Em 1964, o mundo vivia a Guerra Fria, momento marcado pela oposição entre capitalistas (EUA) e o comunismo (URSS). Por esta razão foi construído na mente dos brasileiros, com grande ajuda da grande imprensa, que era necessária alguma intervenção que impedisse a “ameaça vermelha”. A partir disso, é possível perceber o caráter civil desse movimento, uma vez que a sociedade brasileira em 1964 temia que o país se transformasse em uma nova Cuba e por esse motivo apoiou de diversas formas a consolidação desse golpe, acusando o presidente João Goulart de comunista, muito por causa da relação que esse tinha com a esquerda e também devido ao seu apoio as reformas, em especial a agrária. A mídia tem enorme participação na construção dessa imagem distorcida de Jango, fazendo com que alguns autores falem sobre o caráter midiático do regime.
Jango, que assumiu a presidência após a renúncia de Jânio Quadros em 1961, era um proprietário rural que estava longe de ser comunista, mas contava com o apoio da esquerda por ter sido anteriormente Ministro do Trabalho e por ter lutado a favor dos trabalhadores. Em março de 1964, alguns acontecimentos conspiraram para consolidação do golpe como a Revolta dos Marinheiros e a atitude de Jango referente a ela, o discurso inflamado do presidente no Automóvel Clube e as Marchas da Família com Deus pela Liberdade, orquestradas pelos Estados Unidos e organizadas por mulheres brancas, urbana e abastadas, mobilizadas pelo interesse de classe e pela defesa dos privilégios que o comunismo ameaçava.
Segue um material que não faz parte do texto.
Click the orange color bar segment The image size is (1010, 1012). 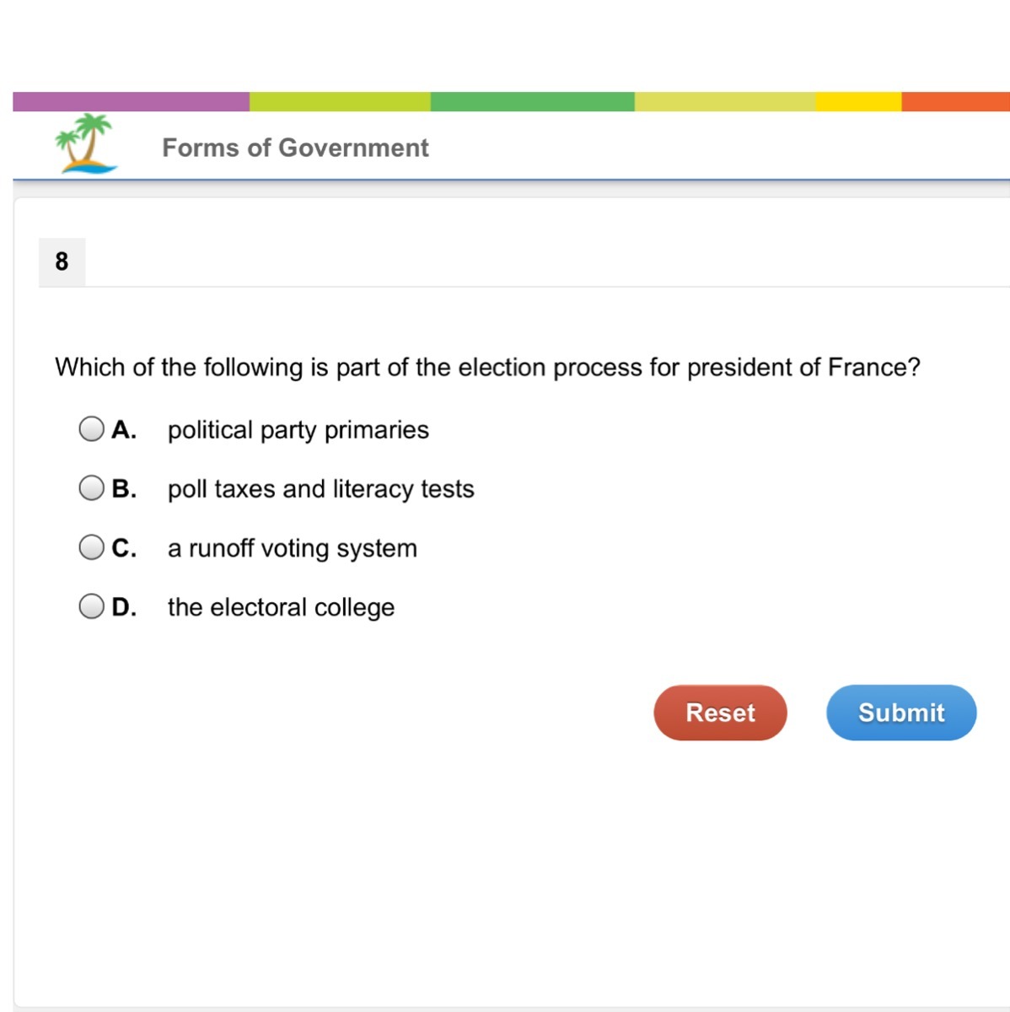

Em 31 de março de 1964, o golpe que culminaria na Ditadura Militar no Brasil foi deflagrado e em 1° de abril à presidência foi declarada vaga por Auro de Moura Andrade, senador, em uma sessão no congresso que também declarou Ranieri Mazzilli como novo presidente, ele que era presidente do senado na época. Apesar de João Goulart ainda se encontrar no território brasileiro, os Estados Unidos reconheceram o novo representante e o golpe foi consumado.
É de extrema importância falar e reconhecer os caminhos que levaram a ditadura no país, principalmente em um momento no qual a democracia parece tão ameaçada. A importância da História reside em entender a necessidade de rememoração, nunca comemoração, que é essencial para fique clara o papel dos revisionistas da ditadura e dos negacionistas.
Nos dias de hoje a sociedade tem uma enorme dificuldade de responsabilizar grande parte dos civis brasileiros em 64 pela consumação do golpe, permitindo que tal questão caia no esquecimento. Mas, é função social dos historiadores revelarem verdades, assim como é a função do Estado a rememoração, em um propósito formador de uma ética democrática que contribui na intensificação dos valores democráticos e na formação de um olhar crítico, entendendo o que levou o apoio ao golpe e porque isso não pode se repetir. Com isso, haverá o reconhecimento de que o acontecimento de 64 foi um processo de construção histórico-social e não um acidente de percurso. Como bem concluiu Daniel Aarão Reis Filho, em “Ditadura e Sociedade: As Reconstruções da Memória” é sobre “criar condições para que o abominável não volte assombrar e a atormentar a história destes brasis". (REIS: 2004, p. 50).